-- TEKS BACAAN --
'''
Menurut dia, hal ini dibuktikan dari output atau penjualan industri tekstil di dalam negeri setiap tahun merosot. Hal ini terjadi akibat gempuran produk impor dari negara lain.
Dirinya mencatat penjualan produk tekstil di 2010 sebesar USD19,85 miliar, USD25,21 miliar pada 2011, lalu 2012 mencapai USD22,85 miliar dan menurun menjadi USD20,56 miliar di 2013 dan USD18,34 miliar di 2014.
"Produksi dalam negeri lebih diisi produk impor, dan kita justru melakukan perdagangan bebas dengan musuh kita Tiongkok. Karena mereka produsen garmen dan tekstil juga yang mau menciptakan lapangan kerja buat satu miliar penduduknya," terang Ade di Jakarta Pusat, Selasa, 28 Juli 2015.
Ade berharap, Pemerintah bisa lebih kreatif dan pandai dalam menjalin kerja sama perdagangan bebas dengan AS dan Eropa. Akibatnya, sambung Ade, Indonesia tersalip Vietnam yang lebih dulu menerapkan kerja sama tersebut.
'''
-- DAFTAR DATA --
'''
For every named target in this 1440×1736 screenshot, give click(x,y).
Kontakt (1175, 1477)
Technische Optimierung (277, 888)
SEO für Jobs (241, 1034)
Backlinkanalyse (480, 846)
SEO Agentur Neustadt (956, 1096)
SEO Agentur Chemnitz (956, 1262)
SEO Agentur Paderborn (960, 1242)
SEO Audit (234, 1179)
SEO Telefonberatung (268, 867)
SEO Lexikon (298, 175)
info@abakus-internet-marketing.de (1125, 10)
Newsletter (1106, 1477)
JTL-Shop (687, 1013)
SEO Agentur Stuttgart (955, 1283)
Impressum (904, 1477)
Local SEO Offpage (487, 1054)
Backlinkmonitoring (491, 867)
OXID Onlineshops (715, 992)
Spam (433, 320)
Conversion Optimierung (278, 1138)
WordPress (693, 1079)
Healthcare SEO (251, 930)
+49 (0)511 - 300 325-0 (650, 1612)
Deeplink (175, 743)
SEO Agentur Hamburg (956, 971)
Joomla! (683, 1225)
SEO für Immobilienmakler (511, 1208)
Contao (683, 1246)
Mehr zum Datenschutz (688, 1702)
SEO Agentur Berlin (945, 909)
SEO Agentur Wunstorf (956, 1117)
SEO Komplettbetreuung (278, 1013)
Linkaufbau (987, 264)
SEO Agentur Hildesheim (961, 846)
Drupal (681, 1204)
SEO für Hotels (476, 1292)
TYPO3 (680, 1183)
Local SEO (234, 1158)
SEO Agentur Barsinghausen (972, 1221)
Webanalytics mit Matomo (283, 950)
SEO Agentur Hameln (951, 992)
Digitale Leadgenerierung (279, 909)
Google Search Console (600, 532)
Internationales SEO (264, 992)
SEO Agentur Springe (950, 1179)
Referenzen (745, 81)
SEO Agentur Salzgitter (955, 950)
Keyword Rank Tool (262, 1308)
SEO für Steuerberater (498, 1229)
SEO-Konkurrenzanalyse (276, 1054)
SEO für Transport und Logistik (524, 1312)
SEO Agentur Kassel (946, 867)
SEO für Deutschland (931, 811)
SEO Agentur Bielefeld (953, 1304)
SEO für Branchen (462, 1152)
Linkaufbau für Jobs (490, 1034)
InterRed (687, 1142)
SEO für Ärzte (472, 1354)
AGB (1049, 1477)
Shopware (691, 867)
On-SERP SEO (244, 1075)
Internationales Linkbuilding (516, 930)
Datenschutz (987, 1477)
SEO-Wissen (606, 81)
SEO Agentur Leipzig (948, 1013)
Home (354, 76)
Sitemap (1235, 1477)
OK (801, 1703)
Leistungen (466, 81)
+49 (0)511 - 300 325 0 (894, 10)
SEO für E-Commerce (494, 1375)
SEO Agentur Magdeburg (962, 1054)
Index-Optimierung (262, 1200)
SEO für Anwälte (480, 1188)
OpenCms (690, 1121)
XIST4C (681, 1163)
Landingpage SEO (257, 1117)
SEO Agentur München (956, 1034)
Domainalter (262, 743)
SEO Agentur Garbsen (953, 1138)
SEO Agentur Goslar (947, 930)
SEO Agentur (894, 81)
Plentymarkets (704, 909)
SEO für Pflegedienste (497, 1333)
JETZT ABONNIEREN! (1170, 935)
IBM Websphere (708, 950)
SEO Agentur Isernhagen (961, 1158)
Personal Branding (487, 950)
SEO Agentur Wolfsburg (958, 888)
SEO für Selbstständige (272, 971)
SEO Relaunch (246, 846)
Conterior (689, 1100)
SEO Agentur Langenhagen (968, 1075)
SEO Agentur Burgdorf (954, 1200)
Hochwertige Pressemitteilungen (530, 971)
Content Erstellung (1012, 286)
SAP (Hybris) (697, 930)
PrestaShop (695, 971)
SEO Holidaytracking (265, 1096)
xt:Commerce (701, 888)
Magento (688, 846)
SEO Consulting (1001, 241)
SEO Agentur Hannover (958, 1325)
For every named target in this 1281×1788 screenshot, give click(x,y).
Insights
'''
-- DAFTAR TUGAS --
[1] Jawablah pertanyaan berikut berdasarkan teks tentang industri tekstil.
(a) Berapa penjualan produk tekstil pada 2011?
(b) Di mana dan pada hari serta tanggal berapa Ade memberikan keterangannya?
(c) Negara apa yang menyalip Indonesia?
[2] Tuliskan ulang dengan persis bagian teks tentang industri tekstil yang dimulai dengan "Menurut dia, hal" dan berlanjut sampai "miliar di 2014.".

-- JAWABAN LATIHAN --
[1]
(a) USD25,21 miliar.
(b) Di Jakarta Pusat, pada Selasa, 28 Juli 2015.
(c) Vietnam.

[2]
Menurut dia, hal ini dibuktikan dari output atau penjualan industri tekstil di dalam negeri setiap tahun merosot. Hal ini terjadi akibat gempuran produk impor dari negara lain.
Dirinya mencatat penjualan produk tekstil di 2010 sebesar USD19,85 miliar, USD25,21 miliar pada 2011, lalu 2012 mencapai USD22,85 miliar dan menurun menjadi USD20,56 miliar di 2013 dan USD18,34 miliar di 2014.